Жизнь некоторых из них была уже мне известна,  когда я  встретился с  ними в

Притынном кабачке; о других я собрал сведения впоследствии.

     Начнем с Обалдуя.  Настоящее имя этого человека было Евграф Иванов;  но

никто во всем околотке не звал его иначе как Обалдуем, и он сам величал себя

тем же прозвищем:  так хорошо оно к нему пристало.  И действительно, оно как

нельзя лучше шло к его незначительным,  вечно встревоженным чертам.  Это был

загулявший,  холостой  дворовый  человек,  от  которого  собственные господа

давным-давно отступились и который, не имея никакой должности, не получая ни

гроша жалованья,  находил,  однако,  средство каждый день покутить на  чужой

счет.  У него было множество знакомых,  которые поили его вином и чаем, сами

не зная зачем,  потому что он не только не был в обществе забавен,  но даже,

напротив,   надоедал   всем   своей   бессмысленной   болтовней,   несносной

навязчивостью,  лихорадочными телодвижениями и  беспрестанным неестественным

хохотом.  Он не умел ни петь, ни плясать; отроду не сказал не только умного,

даже путного слова:  все "лотошил" да врал что ни попало - прямой Обалдуй!
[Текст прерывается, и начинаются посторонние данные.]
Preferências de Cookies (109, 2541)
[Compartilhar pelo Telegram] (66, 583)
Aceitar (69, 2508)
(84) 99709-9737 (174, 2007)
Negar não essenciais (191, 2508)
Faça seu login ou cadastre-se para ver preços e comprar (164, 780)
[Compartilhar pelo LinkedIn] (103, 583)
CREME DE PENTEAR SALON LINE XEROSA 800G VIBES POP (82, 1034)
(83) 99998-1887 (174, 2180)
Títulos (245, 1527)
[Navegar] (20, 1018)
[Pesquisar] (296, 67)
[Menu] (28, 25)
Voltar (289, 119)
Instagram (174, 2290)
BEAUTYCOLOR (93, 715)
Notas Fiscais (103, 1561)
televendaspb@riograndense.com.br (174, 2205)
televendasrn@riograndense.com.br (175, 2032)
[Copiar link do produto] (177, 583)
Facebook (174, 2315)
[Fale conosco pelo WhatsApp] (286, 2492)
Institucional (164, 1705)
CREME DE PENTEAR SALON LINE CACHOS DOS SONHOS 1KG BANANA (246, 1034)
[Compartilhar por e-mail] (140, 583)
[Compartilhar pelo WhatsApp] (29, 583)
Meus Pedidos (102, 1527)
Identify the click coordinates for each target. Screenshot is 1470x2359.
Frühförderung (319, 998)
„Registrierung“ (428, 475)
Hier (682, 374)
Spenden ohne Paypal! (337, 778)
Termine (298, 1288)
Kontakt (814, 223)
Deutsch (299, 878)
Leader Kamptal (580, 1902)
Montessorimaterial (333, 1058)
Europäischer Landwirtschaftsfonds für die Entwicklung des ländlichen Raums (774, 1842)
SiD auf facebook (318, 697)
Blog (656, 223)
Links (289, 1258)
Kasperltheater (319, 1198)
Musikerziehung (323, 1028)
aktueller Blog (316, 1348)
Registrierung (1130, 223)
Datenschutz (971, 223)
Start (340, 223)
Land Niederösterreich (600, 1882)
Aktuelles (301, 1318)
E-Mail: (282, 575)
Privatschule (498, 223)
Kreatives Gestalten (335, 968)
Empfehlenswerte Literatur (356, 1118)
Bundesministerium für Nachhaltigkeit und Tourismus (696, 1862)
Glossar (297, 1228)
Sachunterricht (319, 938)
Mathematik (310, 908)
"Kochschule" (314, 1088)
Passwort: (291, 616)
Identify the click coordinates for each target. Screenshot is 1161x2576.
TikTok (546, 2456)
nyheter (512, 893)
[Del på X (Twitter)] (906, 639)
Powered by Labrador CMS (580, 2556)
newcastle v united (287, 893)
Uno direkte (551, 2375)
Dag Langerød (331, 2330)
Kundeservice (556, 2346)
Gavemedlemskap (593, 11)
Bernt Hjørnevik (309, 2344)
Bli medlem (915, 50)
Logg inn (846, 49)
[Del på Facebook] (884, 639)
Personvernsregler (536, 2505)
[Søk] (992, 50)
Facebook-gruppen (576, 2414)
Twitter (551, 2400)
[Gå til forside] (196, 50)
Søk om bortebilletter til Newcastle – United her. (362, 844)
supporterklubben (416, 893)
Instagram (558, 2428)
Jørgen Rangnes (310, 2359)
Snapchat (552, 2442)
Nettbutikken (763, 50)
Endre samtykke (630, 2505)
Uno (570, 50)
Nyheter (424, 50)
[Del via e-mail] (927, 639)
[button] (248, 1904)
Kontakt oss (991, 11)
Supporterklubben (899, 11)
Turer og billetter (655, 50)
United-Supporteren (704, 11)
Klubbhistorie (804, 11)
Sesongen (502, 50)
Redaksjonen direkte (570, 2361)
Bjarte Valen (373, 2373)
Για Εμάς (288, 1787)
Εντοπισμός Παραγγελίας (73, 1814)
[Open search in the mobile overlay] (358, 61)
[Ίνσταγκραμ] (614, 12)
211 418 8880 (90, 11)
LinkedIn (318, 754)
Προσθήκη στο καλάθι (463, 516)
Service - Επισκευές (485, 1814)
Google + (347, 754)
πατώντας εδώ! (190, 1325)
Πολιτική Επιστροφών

И

между тем  ни  одной попойки на  сорок верст кругом не  обходилось без того,

чтобы его долговязая фигура не  вертелась тут же между гостями,  -  так уж к

нему  привыкли  и  переносили его  присутствие как  неизбежное зло.  Правда,

обходились с  ним  презрительно,  но  укрощать его  нелепые порывы умел один

Дикий-Барин.

     Моргач нисколько не  походил на  Обалдуя.  К  нему  тоже  шло  названье

Моргача,  хотя  он  глазами не  моргал более  других людей;  известное дело:

русский  народ  на  прозвища  мастер.  Несмотря  на  мое  старанье  выведать

пообстоятельнее прошедшее этого человека, в жизни его остались для меня - и,

вероятно,  для многих других - темные пятна, места, как выражаются книжники,

покрытые глубоким мраком неизвестности.  Я узнал только,  что он некогда был

кучером у  старой бездетной барыни,  бежал со вверенной ему тройкой лошадей,

пропадал  целый  год  и,  должно  быть,  убедившись на  деле  в  невыгодах и

бедствиях бродячей жизни, вернулся сам, но уже хромой, бросился в ноги своей

госпоже  и,  в  течение  нескольких лет  примерным повеленьем загладив  свое

преступленье,  понемногу вошел к  ней в милость,  заслужил наконец ее полную

доверенность,  попал в  приказчики,  а  по  смерти барыни,  неизвестно каким

образом,  оказался отпущенным на волю,  приписался в мещане, начал снимать у

соседей бакши,  разбогател и  живет теперь припеваючи.  Это человек опытный,

себе на уме,  не злой и  не добрый,  а более расчетливый;  это тертый калач,

который знает людей и  умеет ими пользоваться.  Он осторожен и в то же время

предприимчив,  как  лисица;  болтлив,  как  старая  женщина,  и  никогда  не

проговаривается,   а  всякого  другого  заставит  высказаться;  впрочем,  не

прикидывается простачком,  как это делают иные хитрецы того же  десятка,  да

ему и трудно было бы притворяться: я никогда не видывал более проницательных

и умных глаз, как его крошечные, лукавые "гляделки"*. Они никогда не смотрят

просто -  все высматривают да подсматривают.  Моргач иногда по целым неделям

обдумывает  какое-нибудь,  по-видимому,  простое  предприятие,  а  то  вдруг

решится на  отчаянно смелое  дело;  кажется,  тут  ему  и  голову сломить...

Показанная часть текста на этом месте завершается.